C’est en l’an 2000 que le parlement du Québec, sous l’impulsion des ministres Joseph Facal et Lucien Bouchard, décréta la Loi sur l’exercice des droits fondamentaux et des prérogatives du peuple québécois et de l’État du Québec (RLRQ, c. E-20.1). Véritable « charte » des droits politiques de la nation québécoise, cette nouvelle pièce maîtresse de notre corpus législatif s’inscrivait en réponse à la Loi fédérale dite de clarification1, basse œuvre de Stéphane Dion, et dans la foulée de l’Avis rendu par la Cour suprême dans le cadre du Renvoi relatif à la Sécession2 (1998).
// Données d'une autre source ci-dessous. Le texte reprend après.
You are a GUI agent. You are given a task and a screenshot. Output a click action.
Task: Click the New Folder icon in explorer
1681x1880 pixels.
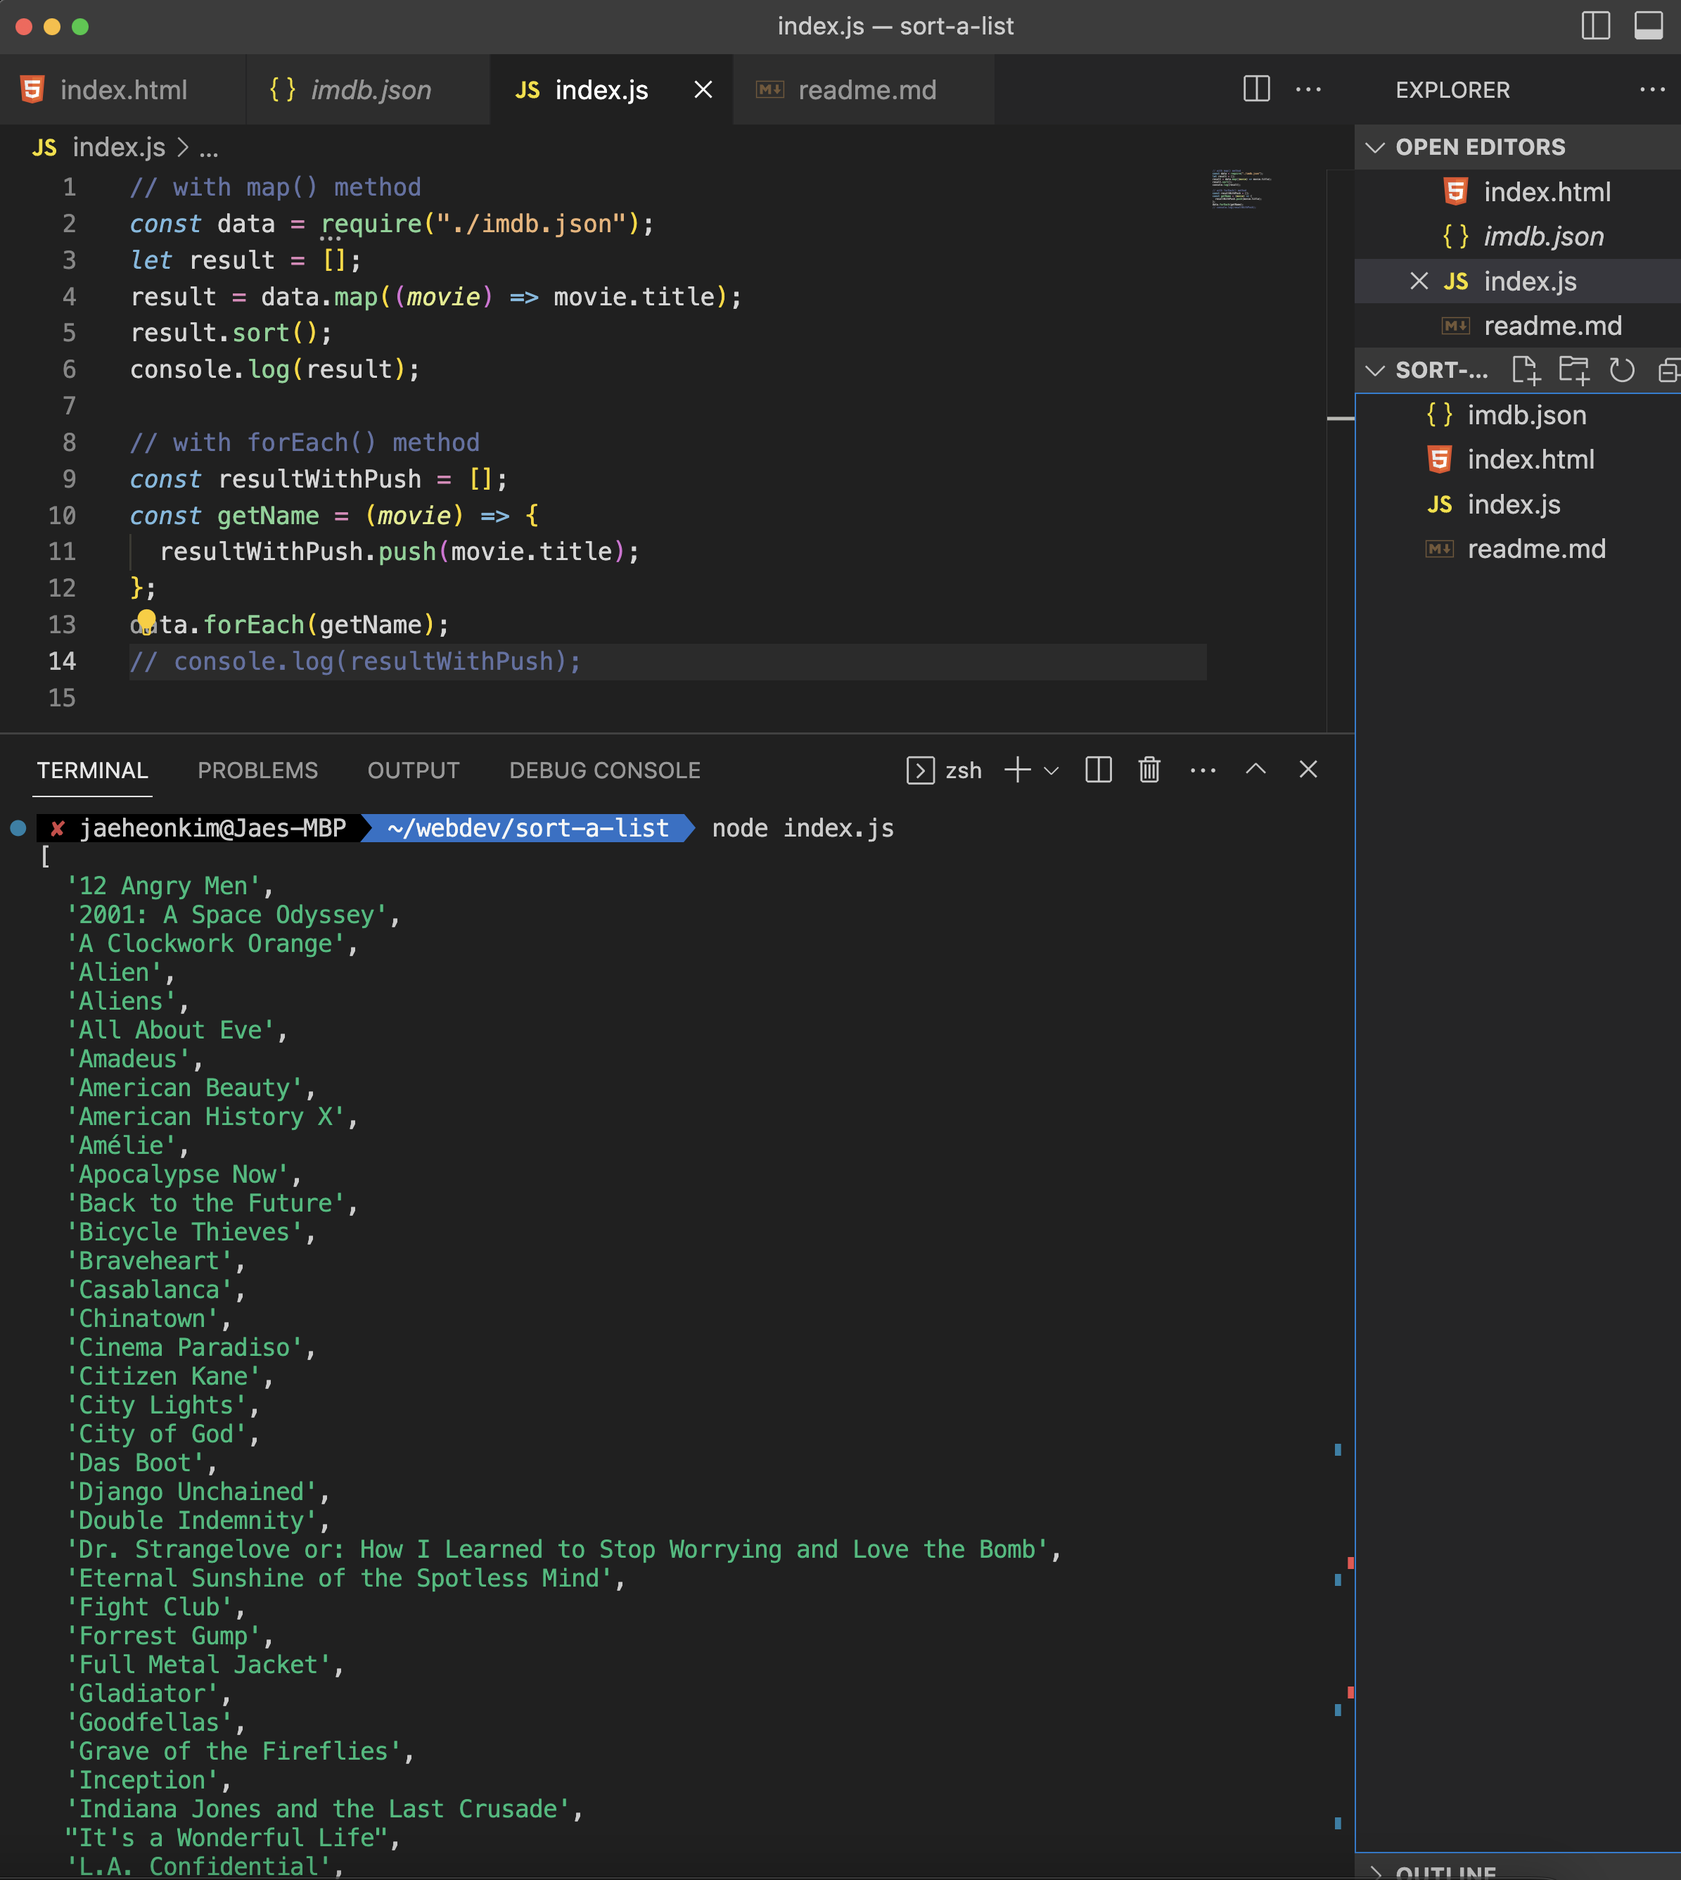click(x=1574, y=370)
À peine la loi 99 venait-elle de pousser ses premiers pépiements que déjà, ses bourreaux complotaient pour l’étrangler. Au mois de mai 2001, monsieur Keith Henderson, ancien chef de l’Equality Party, sonnait la charge en saisissant la Cour supérieure pour qu’elle invalide l’essentiel de la loi. Monsieur Henderson cherchait notamment à ce que soient déclarées nulles et inopérantes toutes les dispositions tombant sous le chapitre « du peuple québécois ».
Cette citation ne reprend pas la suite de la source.